Texte fourni:
--------------------------------

Les voies du fisc sont impénétrables. Ce qui est exaspérant dans la fiscalité française, c’est moins son niveau (quoique…) ou son injustice (n’oublions pas que 70 % de l’impôt sur le revenu est aujourd’hui payé par les 10 % des ménages les plus aisés) que son insondable complexité, avec des cotisations devenues impôts, des taxes provisoires rendues permanentes, des plafonds qui se transforment en tranches et des niches fiscales qui font le bonheur des avocats fiscalistes. On paye tout le temps, en achetant un croissant comme en vendant une maison, mais on ne sait plus bien pourquoi. Retournons demander aux philosophes des Lumières, fondateurs de nos démocraties modernes, ce qu’est un impôt juste.

Tout dépend de notre conception de la propriété. Si l’on pense avec Rousseau (1712-1778) que tous nos malheurs viennent du « premier qui, ayant enclos un terrain, s’avisa de dire : ceci est à moi », il faudra taxer le capital pour rétablir une forme d’égalité première. Un écart trop marqué entre les patrimoines est par nature illégitime. L’indignation rousseauiste inspire toujours la vision socialiste de l’impôt. Le philosophe Peter Sloterdijk y voit une forme de « contre-expropriation », une revanche prise sur l’extorsion originelle qu’est le droit de propriété. L’économiste Thomas Piketty ne propose pas autre chose aujourd’hui : son idée d’un « ISF mondial » est directement ancrée dans le calcul des inégalités et le besoin impérieux de les réduire.

--------------------------------

Données à traiter:

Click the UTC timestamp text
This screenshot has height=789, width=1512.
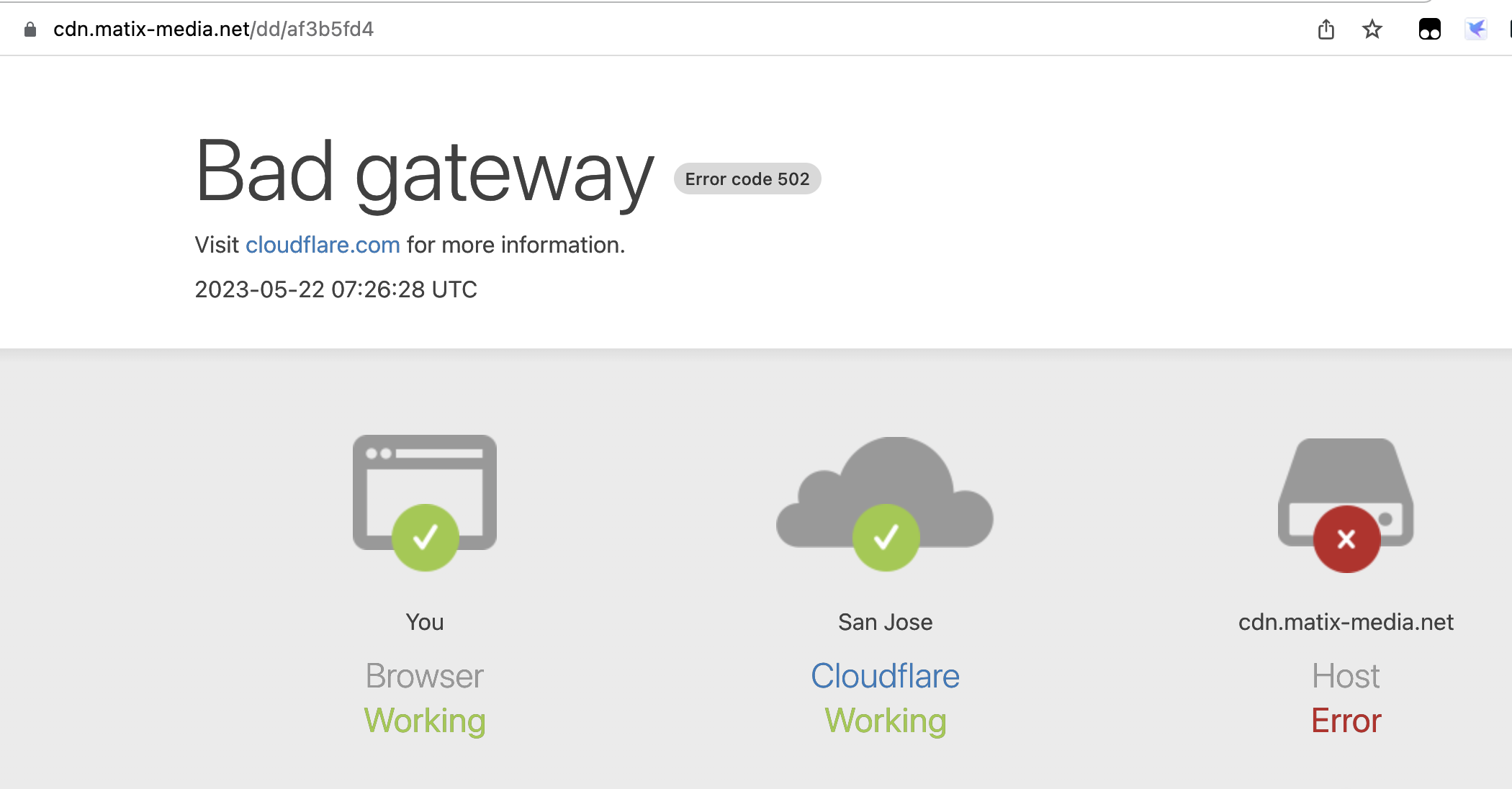coord(336,289)
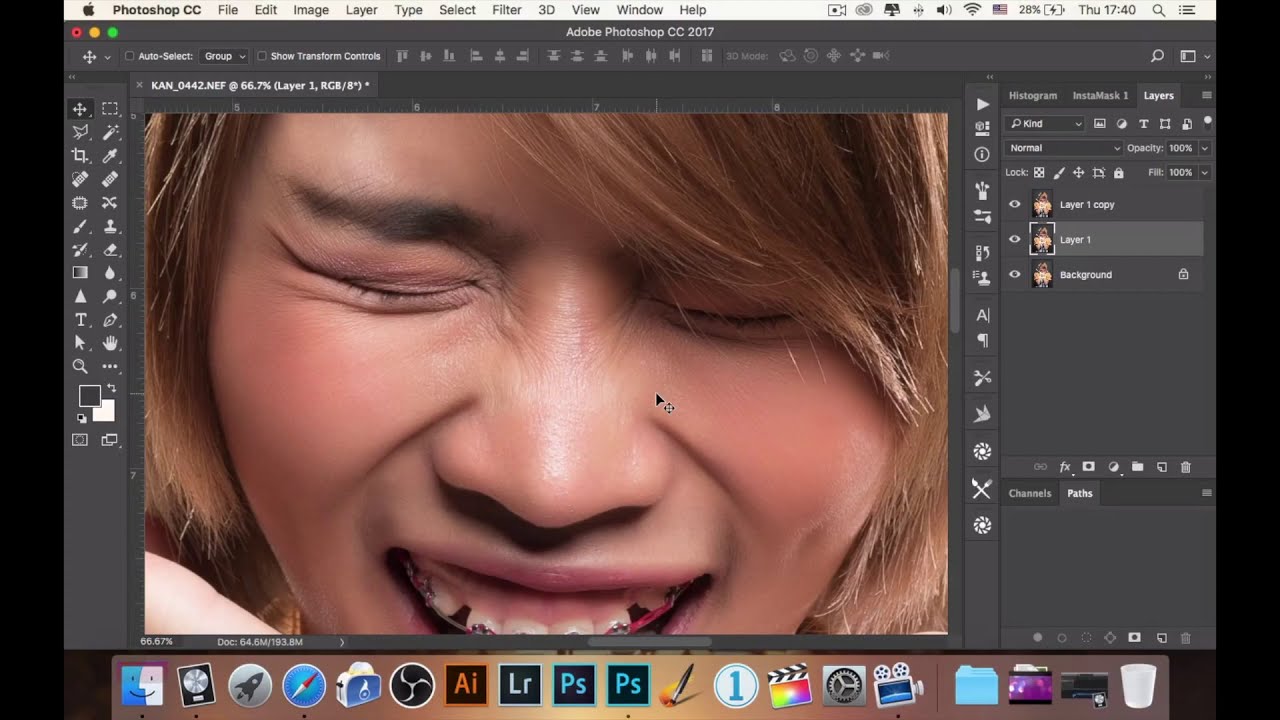1280x720 pixels.
Task: Check Show Transform Controls option
Action: click(262, 56)
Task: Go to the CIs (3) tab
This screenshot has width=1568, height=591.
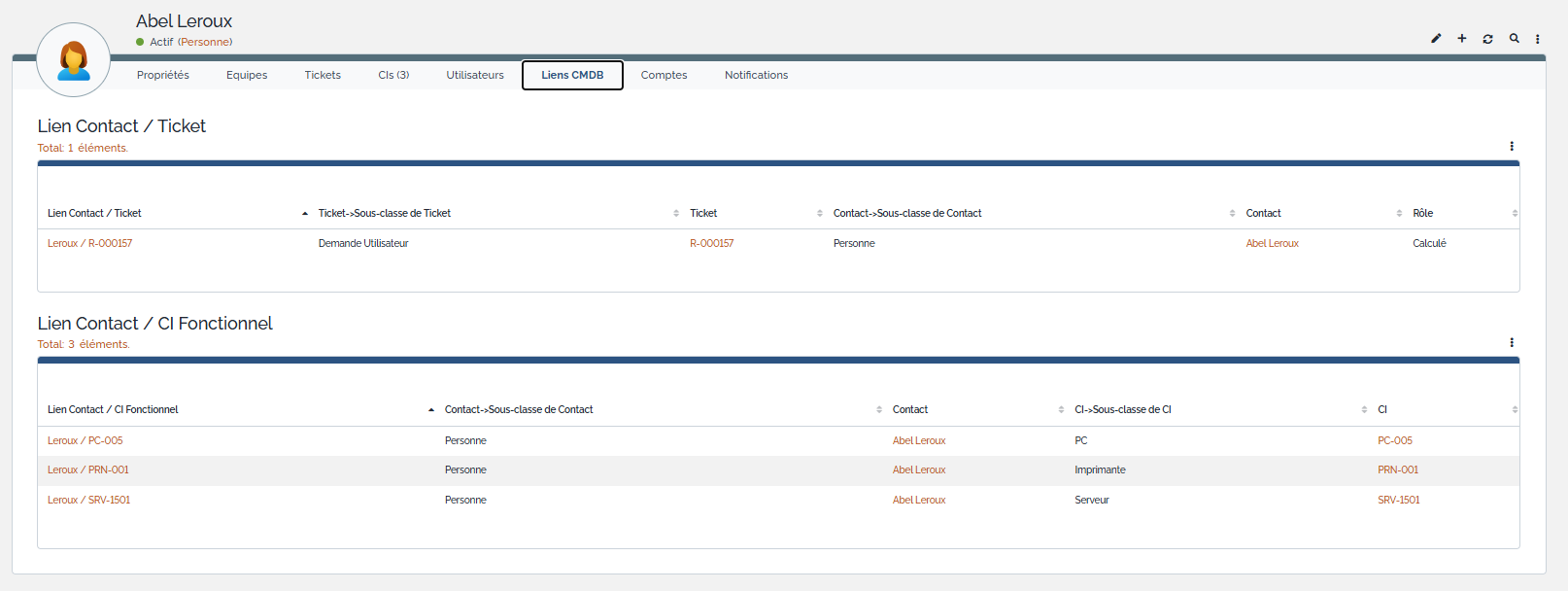Action: (393, 75)
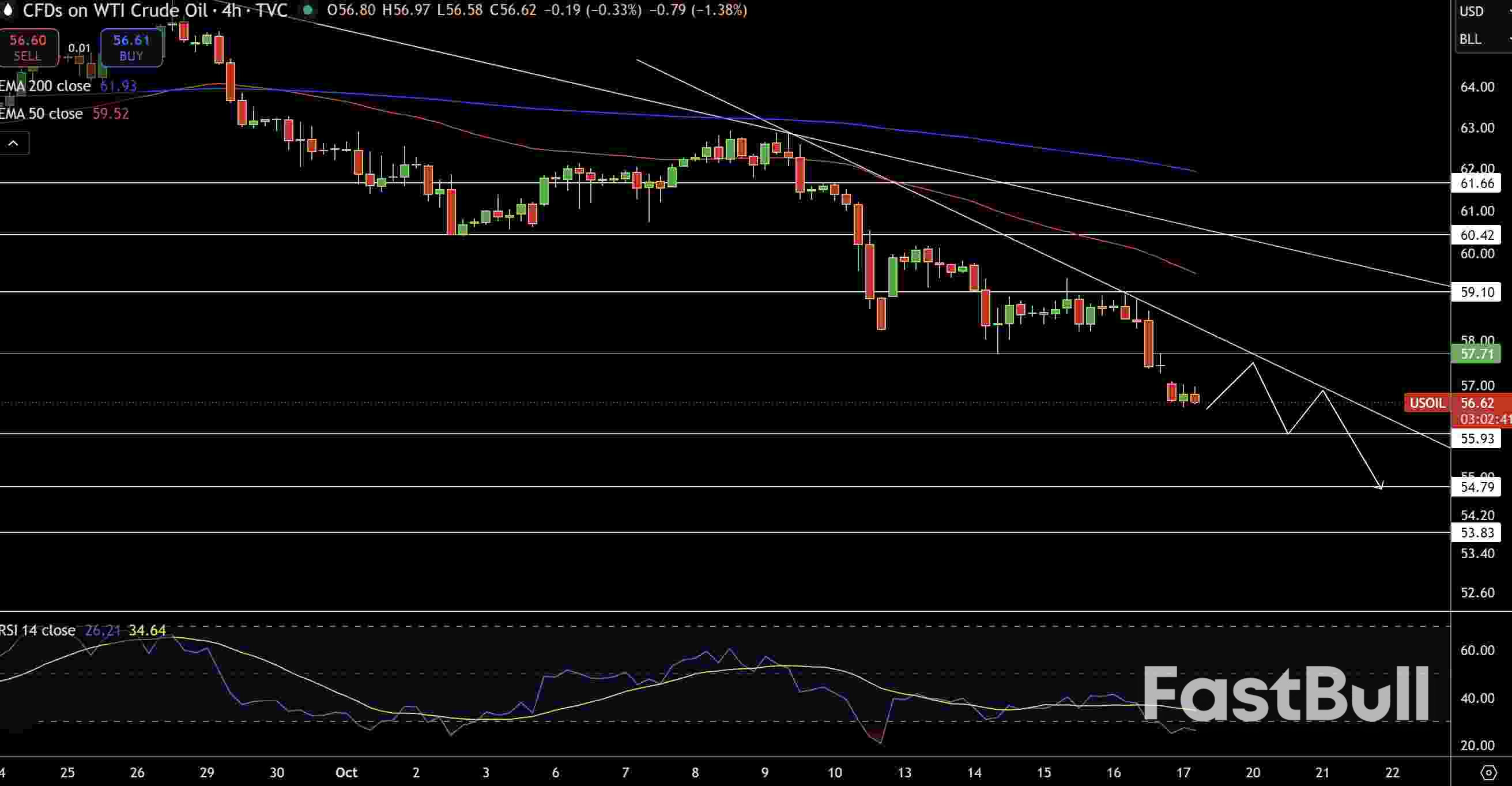Click the red USOIL symbol label

coord(1427,403)
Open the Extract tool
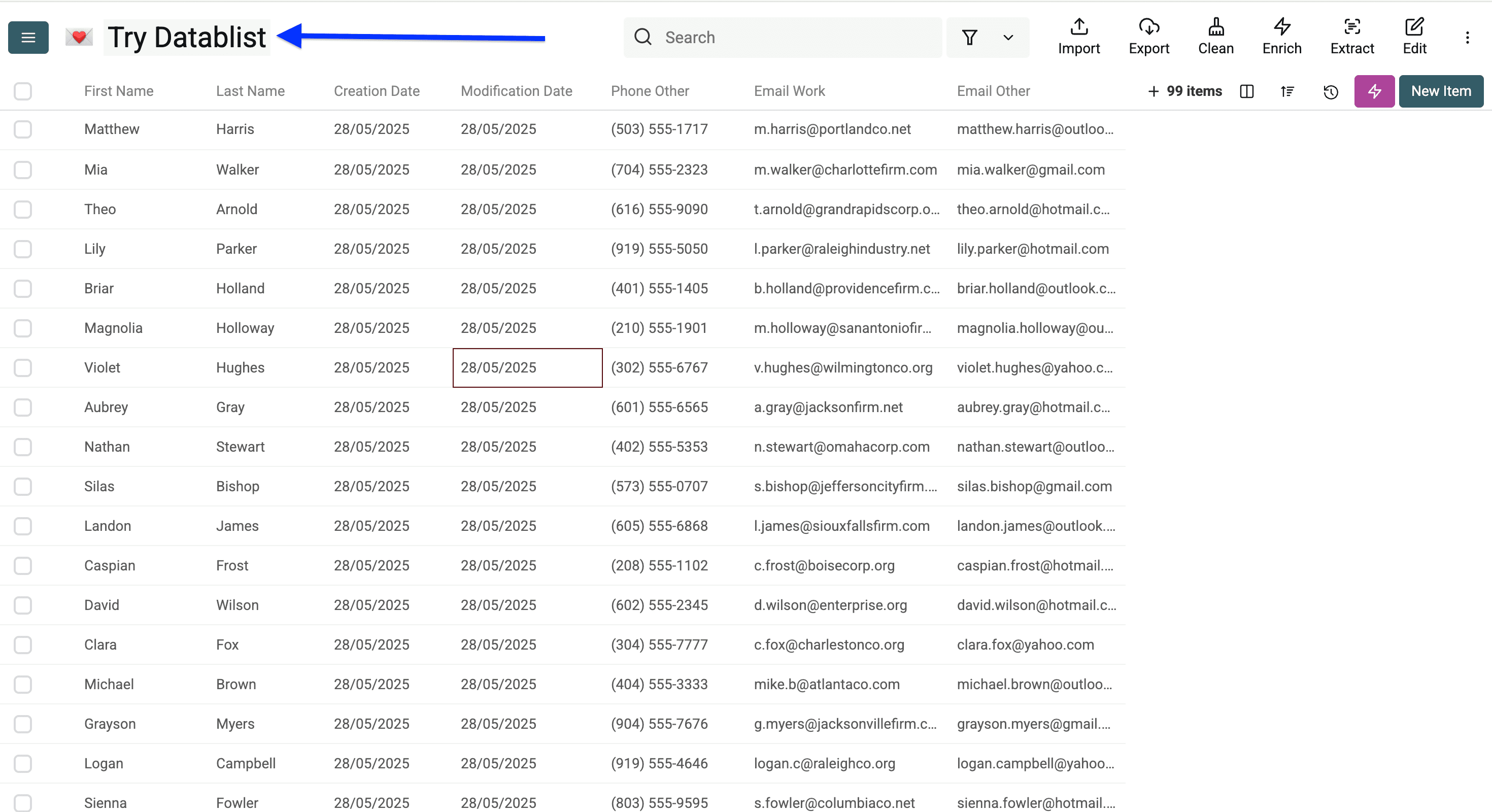This screenshot has width=1492, height=812. (1352, 37)

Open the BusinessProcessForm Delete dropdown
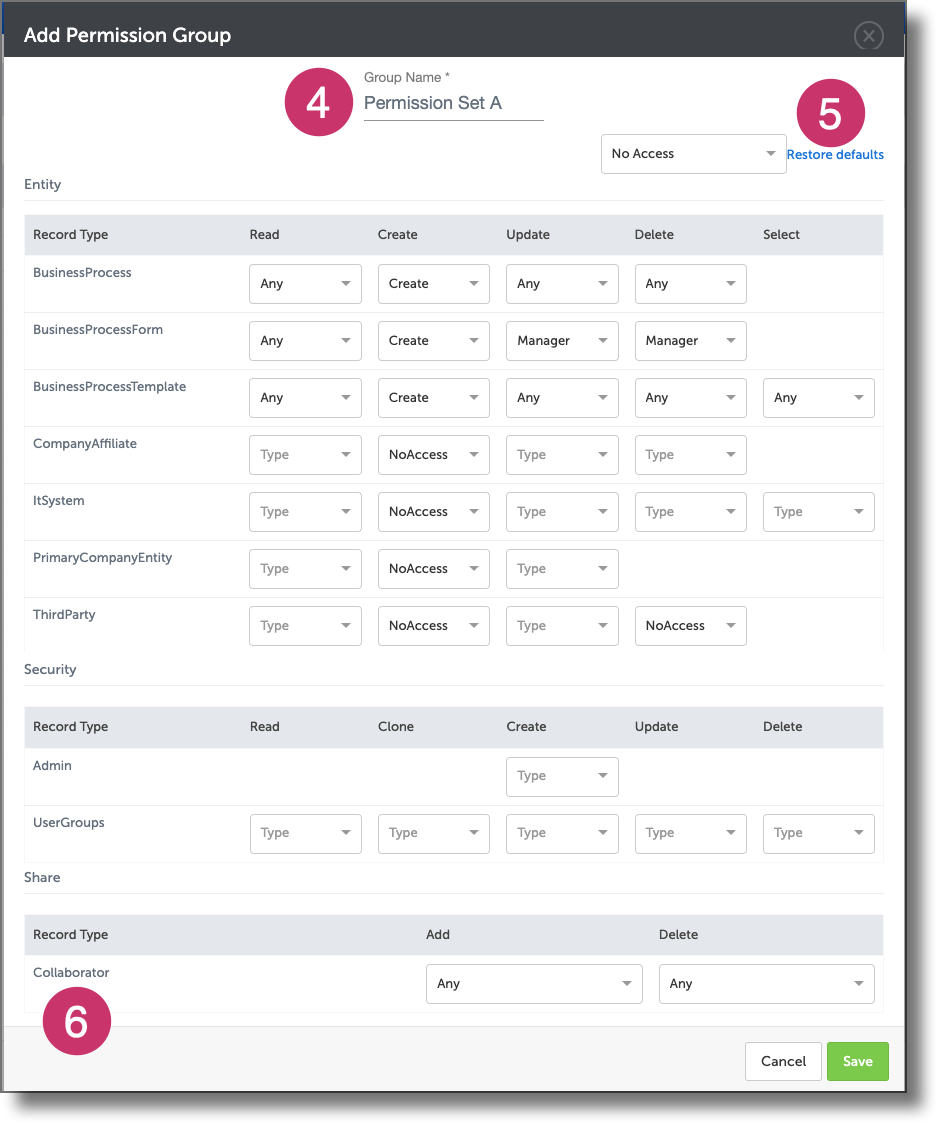[x=690, y=341]
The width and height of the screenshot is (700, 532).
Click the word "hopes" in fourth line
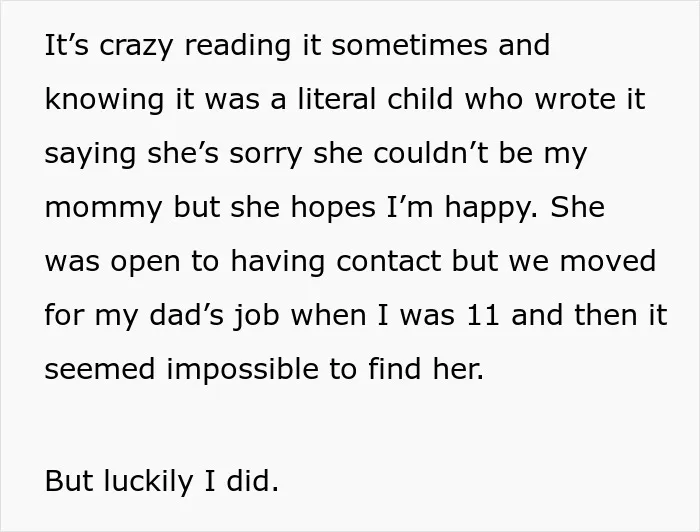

--------------------------------

Consigne 1:
Répondez aux questions suivantes d'après le texte sur l'impôt juste :
(a) Quelle part de l'impôt sur le revenu est aujourd'hui payée par les 10 % des ménages les plus aisés ?
(b) Quelle expression le philosophe Peter Sloterdijk emploie-t-il pour désigner la vision socialiste de l'impôt ?
(c) Quelle idée de l'économiste Thomas Piketty le texte mentionne-t-il ?
Consigne 2: Reproduisez à l'identique l'ensemble des lignes de données ci-dessus, sans les images.

Réponse 1:
(a) 70 % de l'impôt sur le revenu.
(b) Une forme de « contre-expropriation ».
(c) Un « ISF mondial ».

Réponse 2:
Click the UTC timestamp text
This screenshot has height=789, width=1512.
coord(336,289)
1280x720 pixels.
Task: Check Show Transform Controls option
Action: click(262, 56)
Task: Go to the CIs (3) tab
This screenshot has width=1568, height=591.
Action: (393, 75)
Click the red USOIL symbol label

coord(1427,403)
Open the Extract tool
This screenshot has width=1492, height=812. (1352, 37)

Open the BusinessProcessForm Delete dropdown
[x=690, y=341]
The width and height of the screenshot is (700, 532).
Click the word "hopes" in fourth line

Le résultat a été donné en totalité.